(Bloomberg) -- The European Investment Bank stopped short of agreeing a strategy to limit funding for fossil fuels, a plan that would help step up Europe’s ambition to fight climate change.
The board of the Luxembourg-based lending arm of the European Union decided at a meeting on Tuesday to postpone until Nov. 14 discussion on a new strategy that includes increased support for clean-energy projects, according to the CEE Bankwatch Network lobby. The EIB declined to comment immediately.
A move by the EIB to boost support for renewables would reinforce the Green Deal being pushed by Ursula von der Leyen, the incoming president of the European Commission.

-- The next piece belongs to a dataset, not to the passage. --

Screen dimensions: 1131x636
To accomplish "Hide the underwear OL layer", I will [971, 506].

She wants the institution to become a climate bank and help unlock 1 trillion euros ($1.1 trillion) to shift the economy toward cleaner forms of energy.

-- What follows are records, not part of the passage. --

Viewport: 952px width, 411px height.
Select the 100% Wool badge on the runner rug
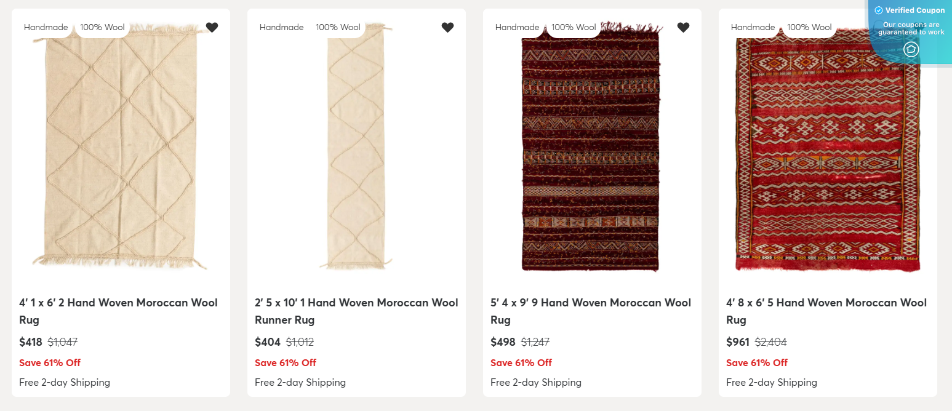click(x=338, y=27)
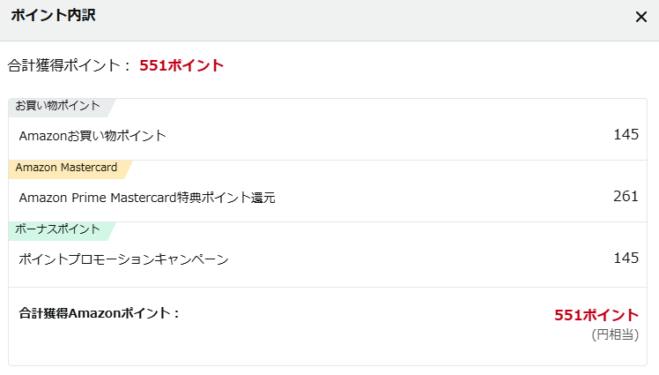Click the yellow Amazon Mastercard category tag

(66, 169)
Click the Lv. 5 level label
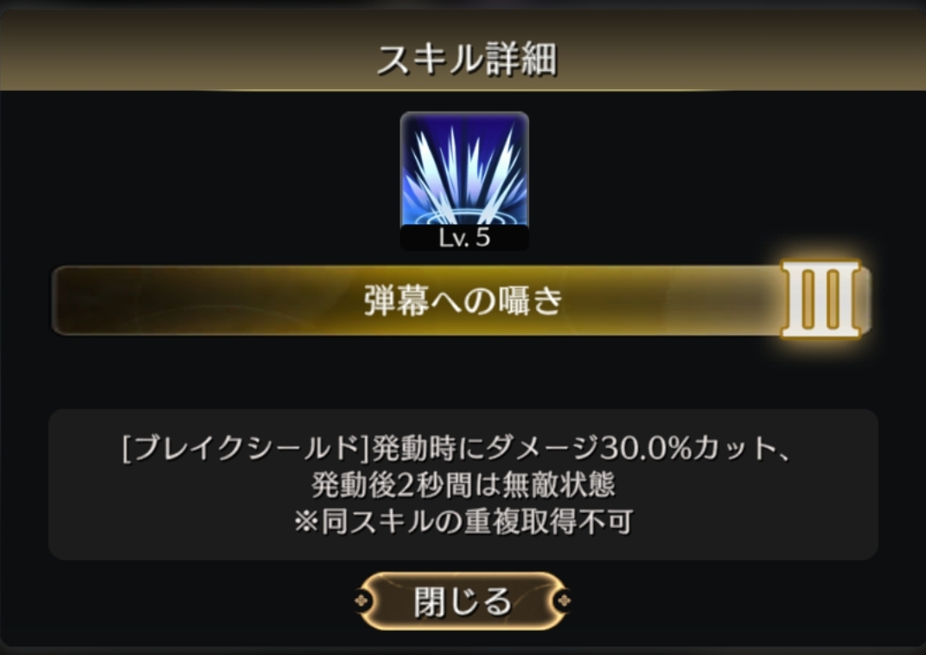The image size is (926, 655). [x=464, y=238]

“As of 1st January 2021, the EIB should stop handing out public money to fossil fuels projects,” said Anna Roggenbuck, Policy Officer, CEE Bankwatch Network. “Otherwise, the whole idea of turning the EIB into a climate bank will inevitably fall apart.”

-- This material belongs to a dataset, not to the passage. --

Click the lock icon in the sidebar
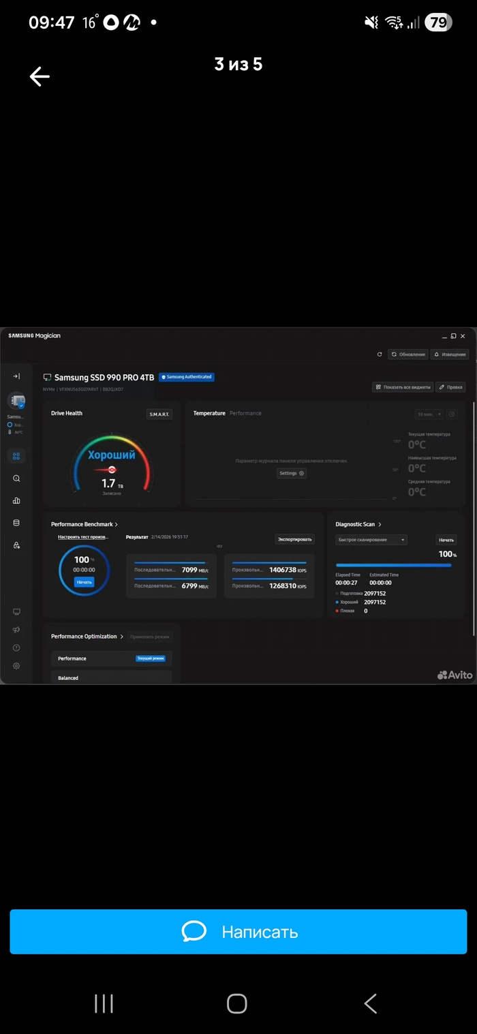The width and height of the screenshot is (477, 1034). click(x=16, y=545)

The EIB’s draft strategy has come under fire from green lobby groups after it was softened last month to allow funding for certain natural gas projects, a move sought by Germany and some central European nations concerned about their reliance on Russian supplies. The nations were pushing back on Tuesday and the new policy rules couldn’t be approved without their support, according to CEE Bankwatch Network.
The EIB, which last year invested more than 16 billion euros in climate-action projects, is preparing to play a larger role in spurring low-carbon technologies because the EU is weighing whether to declare itself the first climate-neutral continent by the middle of this century.
The 28-nation bloc wants to step up its ambition in sync with the landmark 2015 United Nations agreement to fight global warming, after the U.S. turned its back on the accord.
Von der Leyen, who is due to assume her new job on Nov. 1, also wants the EU to deepen its current target to cut emissions by at least 40 percent by 2030 from 1990 levels. That may involve a reduction of 50% or even 55% to counter the more frequent heat waves, storms and floods tied to global warming. Fossil fuels such as coal, oil and natural gas are leading contributors to climate change.
(Updates with delayed decision in the first paragraph)
To contact the reporter on this story: Ewa Krukowska in Brussels at firstname.lastname@example.org
To contact the editors responsible for this story: Reed Landberg at email@example.com, James Herron
For more articles like this, please visit us at bloomberg.com
©2019 Bloomberg L.P.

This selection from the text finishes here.